Finally there's good news for older women at increased risk of developing breast cancer. In a huge study, a drug used to treat osteoporosis -- raloxifene -- reduced breast cancer in such women by 50 percent. That's a success rate as good as the rate for the cancer drug tamoxifen.

But patients taking raloxifene had fewer of the serious illnesses linked to tamoxifen, including cancer of the uterus and blood clots.

"This gives women a real choice to treat two real threats of morbidity as they age: breast cancer and bone fractures," said Dr. Leslie Ford, an associate research director for the National Cancer Institute, which sponsored the study.
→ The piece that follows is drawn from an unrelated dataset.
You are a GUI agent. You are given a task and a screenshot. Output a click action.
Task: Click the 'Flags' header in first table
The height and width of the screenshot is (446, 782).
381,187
Stroke, Heart Attack Risk Remains

University of North Carolina-Chapel Hill and Duke University participated in the nationwide research, which involved more than 19,000 women who had experienced menopause.

The Food and Drug Administration approved tamoxifen, a drug widely prescribed to treat breast cancer, as a prevention treatment in 1998. It was good at preventing cancer -- logging a 50 percent reduction in breast cancers for older women -- but its side effects scared women and doctors alike, said UNC oncologist Dr. Stephen Bernard.

Raloxifene appears safer, but it is by no means a perfect drug, Bernard said. Women who took Eli Lilly and Co.'s osteoporosis drug had the same rates of stroke and heart attacks as those who took AstraZeneca's tamoxifen in an earlier, large-scale study.

But it is cheaper. A month's supply of raloxifene costs about $75, versus $100 for tamoxifen.

Doctors and their patients must decide whether the improvements are enough to put the drug in a woman's medicine cabinet, Bernard said.

"I don't know where the threshold is," he said, referring to when people will be comfortable with the risks.

Breast Cancer Actually Several Diseases

More than 212,000 women are expected to be diagnosed with breast cancer in the United States this year. Close to 40,000 will die of the disease.

Medicine has improved its aim when identifying which women are more likely to develop breast cancer than others.

Not only those with mutations of BRC -- the so-called breast cancer gene -- carry greater risk. As women age, their vulnerability increases. Those with mothers, sisters or daughters with the disease are more likely to develop it. So are those whose breast biopsy results display certain types of cellular changes.

Identifying such women and protecting them are different matters, said Dr. Kelly Marcom, clinical director of Duke's breast medical oncology program.

Increasingly, doctors recognize that breast cancer on the molecular level is actually several types of disease. Profound progress will be made when scientists recognize all of them, classify them and figure out how to treat them. But that will take time.

"Everyone is focused on what drug we need. What we really need is to know what kind of cancer a given individual is getting," Marcom said.

'Sneaky Kind of Thing'

A clinical trial on raloxifene was organized because studies testing its effectiveness against osteoporosis surprisingly revealed that it appeared to have a favorable effect on breast cancer. Both it and tamoxifen interfere with estrogen, which can promote the growth of breast cancer cells.

Jeanne Hagen, 77, participated in the raloxifene trial at UNC-Chapel Hill because she wants to do everything she can to help medicine better attack breast cancer.

The Fearrington Village resident in Chatham County lost her mother to the disease when her mother was in her 50s. Her sister developed it, and so did her niece. Both have survived, but cancer takes a huge toll on patients and their families, Hagen said.

"It's so sad. It's such a sneaky kind of thing," she said.

Hagen doesn't assume that raloxifene is a silver bullet. But she said she hopes every study and every step taken by individual women, including getting recommended mammograms, beats back cancer.

"We're getting close to it," she said. "We're getting very close."